Sinner, non ci provare: è una missione impossibile

Sinner, sebbene l’azzurro sembri capace di tutto, c’è una vetta che potrebbe non riuscire a scalare: giù le mani da lì, è tutto suo.

“Per superarmi non gli basteranno due vite”, diceva Nicola Pietrangeli, a proposito di Jannik Sinner, lo scorso autunno. Non immaginava, forse, che l’altoatesino potesse effettivamente vincere uno Slam tanto presto. Men che meno che potesse salire al secondo posto della classifica mondiale in tempi così brevi.

Sinner, non ci provare: è una missione impossibile
Jannik Sinner (LaPresse) – ilveggente.it

La sua profezia, insomma, non si è avverata. Per questo motivo, il leggendario tennista è tornato sui suoi passi e ha corretto il tiro. Adesso sembra avere cambiato atteggiamento nei confronti del nativo di San Candido, tanto è vero che ha riconosciuto, in una chiacchierata con i giornalisti di Ubitennis, che “Sinner è forte, fortissimo”. C’è un ma. C’è un però. Forte, sì, fortissimo, ma non così tanto, a suo avviso, da poter ambire ad un certo risultato che Pietrangeli reputa inarrivabile.

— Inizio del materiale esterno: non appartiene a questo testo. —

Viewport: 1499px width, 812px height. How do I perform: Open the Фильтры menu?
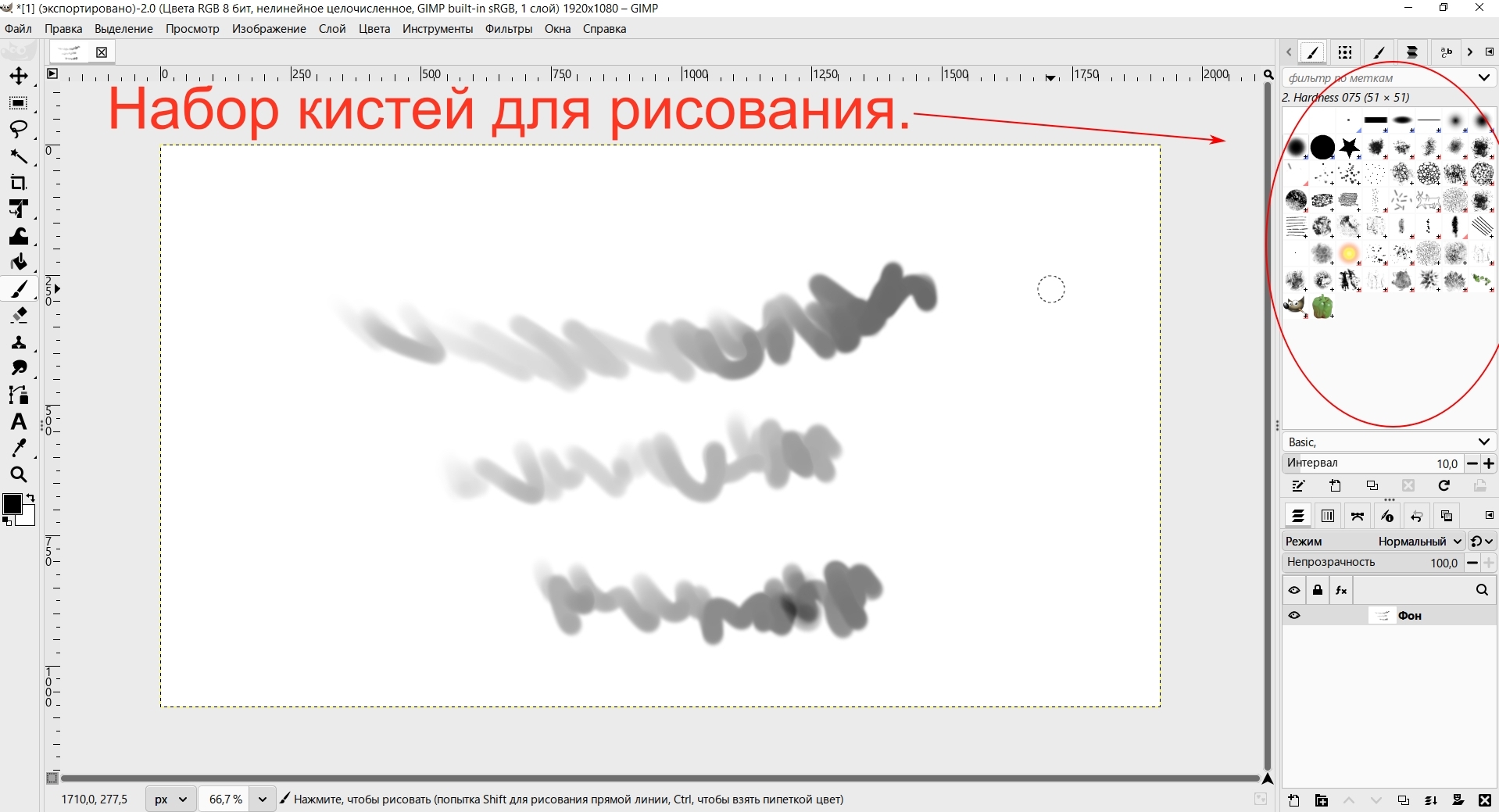[508, 29]
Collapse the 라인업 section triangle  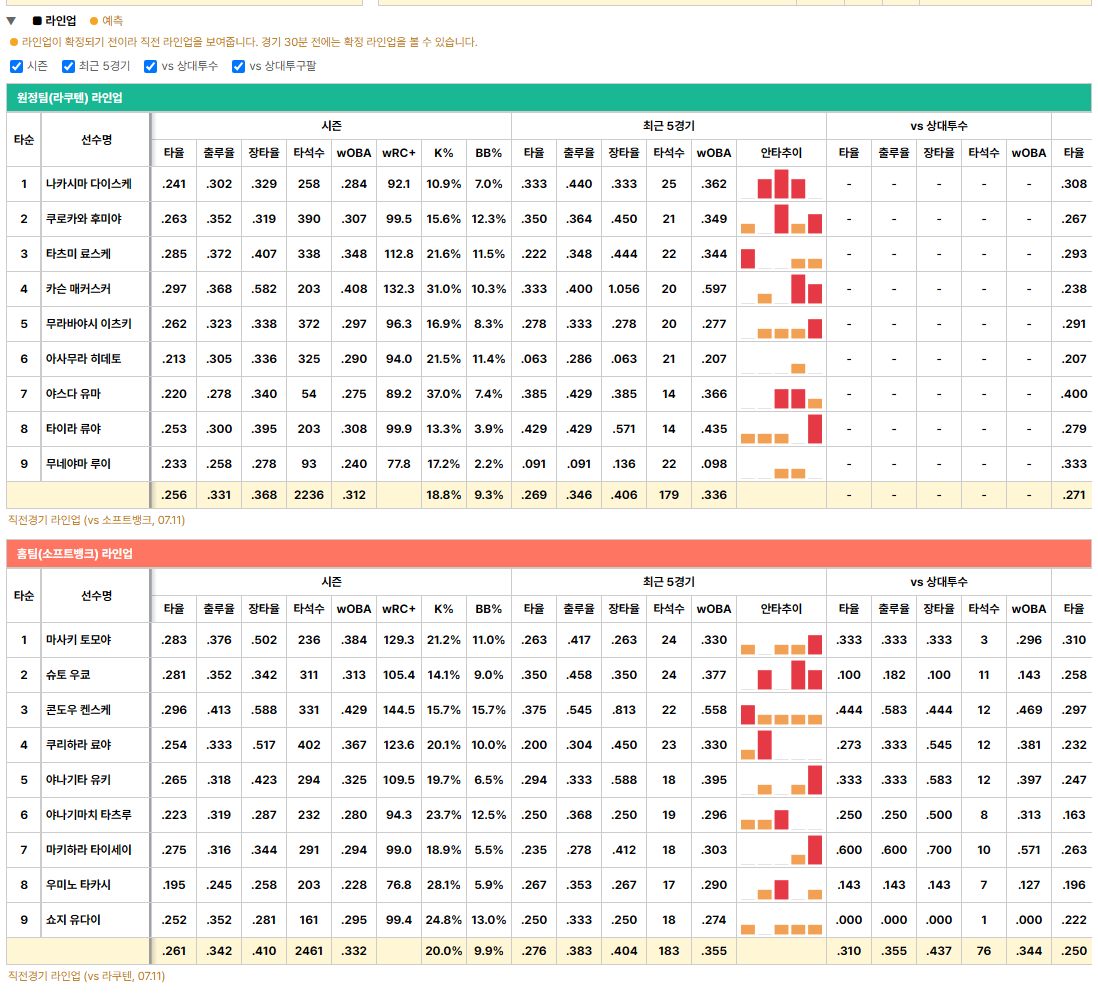click(11, 21)
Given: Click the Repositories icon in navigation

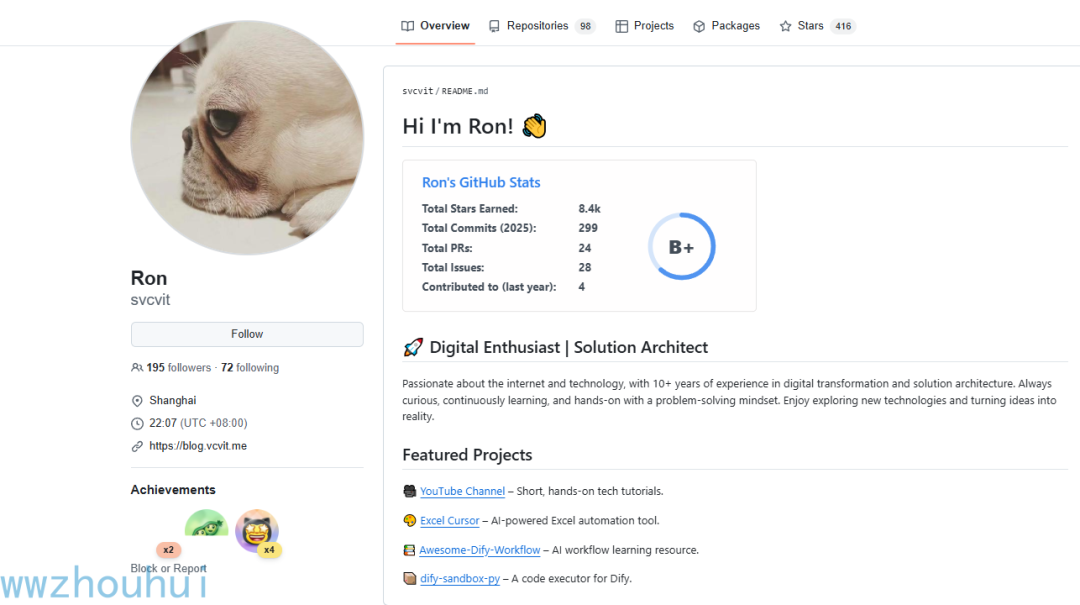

Nicola è ancora oggi il solo tennista azzurro ad aver vinto lo stesso Slam per due edizioni consecutive (ha trionfato al Roland Garros, nel caso qualcuno non lo ricordasse, nel 1959 e nel 1960). Ha vinto per 3 volte, poi, il torneo di Montecarlo, imponendosi al Country Club nel 1961, nel 1967 e nel 1968. Ad oggi, a differenza di Sinner e degli altri italiani ancora nel circuito, si è anche assicurato due titoli agli Internazionali d’Italia. Un palmares degno di nota, insomma, che Jannik potrebbe tuttavia spazzare via molto presto con un colpo di racchetta.

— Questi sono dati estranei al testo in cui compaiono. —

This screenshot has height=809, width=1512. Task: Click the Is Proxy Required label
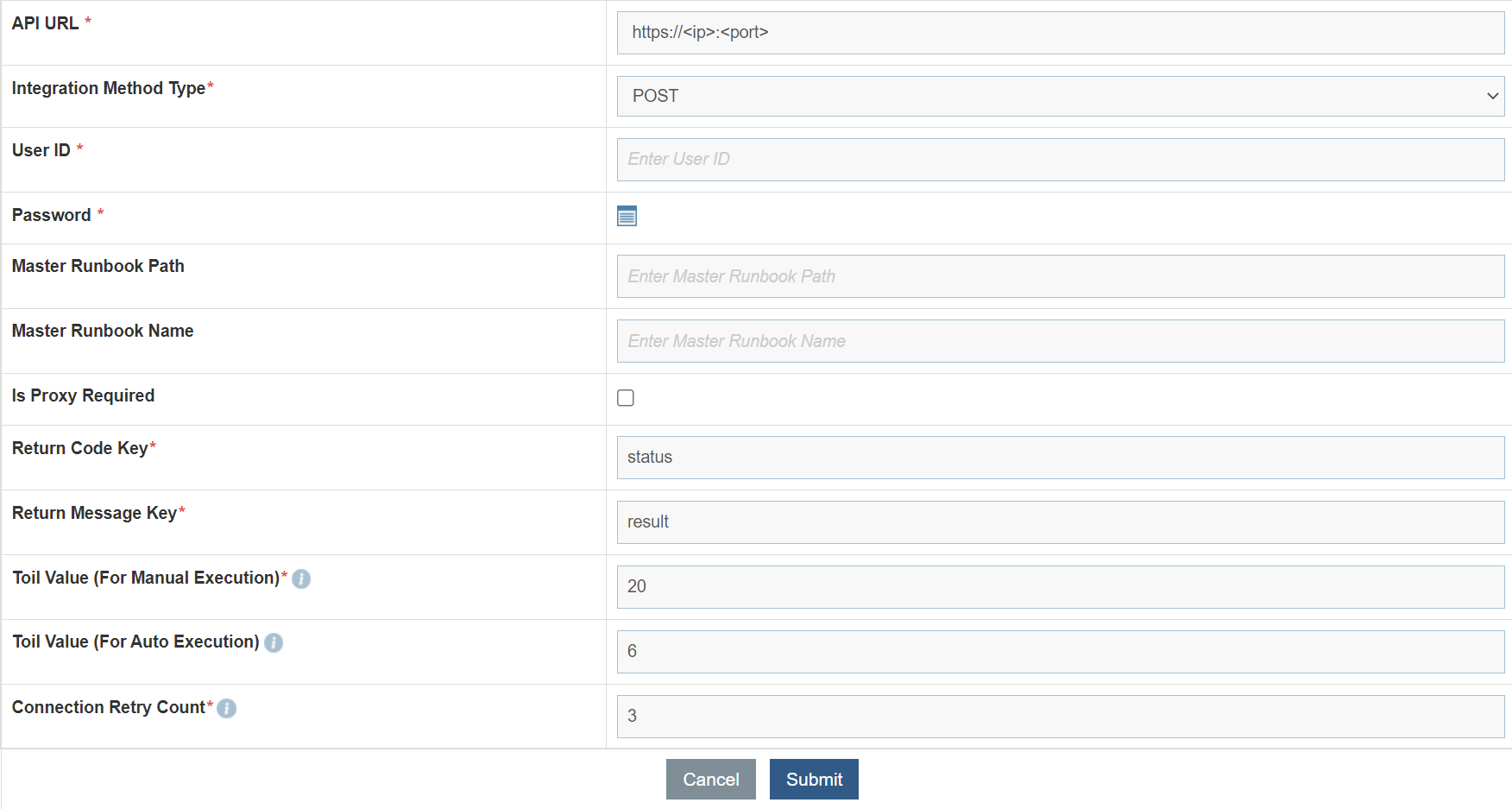(x=84, y=396)
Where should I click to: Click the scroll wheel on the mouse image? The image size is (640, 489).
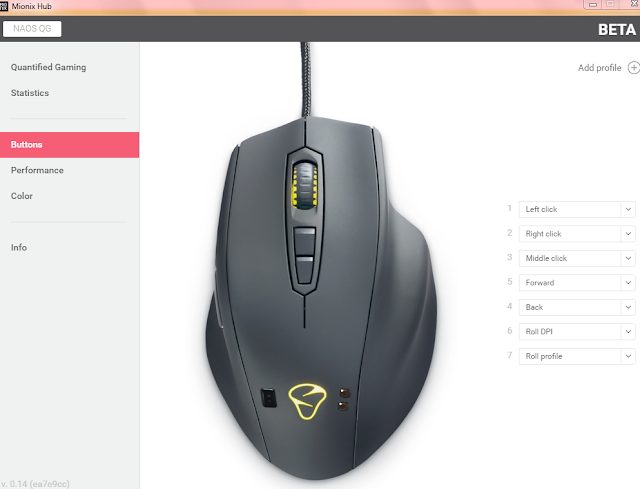click(305, 184)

Sinner, ovunque ma non lì: giù le mani dal suo record

Relativamente ai successi fin qui elencati, Pietrangeli si è oramai arreso. Sa benissimo, il leggendario campione di Tunisi, oggi 90enne, che la volpe rossa di San Candido potrebbe presto eguagliare e addirittura superare tutti questi record.

Sinner, non ci provare: è una missione impossibile
Nicola Pietrangeli (LaPresse) – ilveggente.it

Ma ce n’è un altro ancora che, a sentir lui, Sinner non potrà mai e poi mai battere. “C’è un record che non penso proprio potrà togliermi. Mi riferisco a quello del numero di vittorie in Coppa Davis. Tutti gli altri li batterà. Tutti. Ma quello è impossibile”. Il Nicola nazionale ha fatto meraviglie, in effetti, giocando in Nazionale nell’ambito della nota competizione a squadre. Risulta essere, ad oggi, il miglior giocatore di sempre in Coppa Davis: ha disputato 164 partite in 66 confronti e nessuno può dire di aver fatto lo stesso.

L’inarrivabilità del suo primato nulla toglie, in ogni caso, alla bravura del suo erede azzurro. “Penso che oggi, per battere Sinner – ha detto ancora a Ubitennis – debba venire il diavolo in persona. E forse non vincerebbe lo stesso, perché anche il diavolo ha qualche difetto, mentre a Sinner non manca niente. Jannik ha tutto. Compreso l’entusiasmo e la carica. È un campione con la “C” maiuscola. Come si fa a non volere bene a un ragazzo di 22 anni che gioca bene ed è così carino ed educato? Chi ne parla male può essere solo invidioso…”.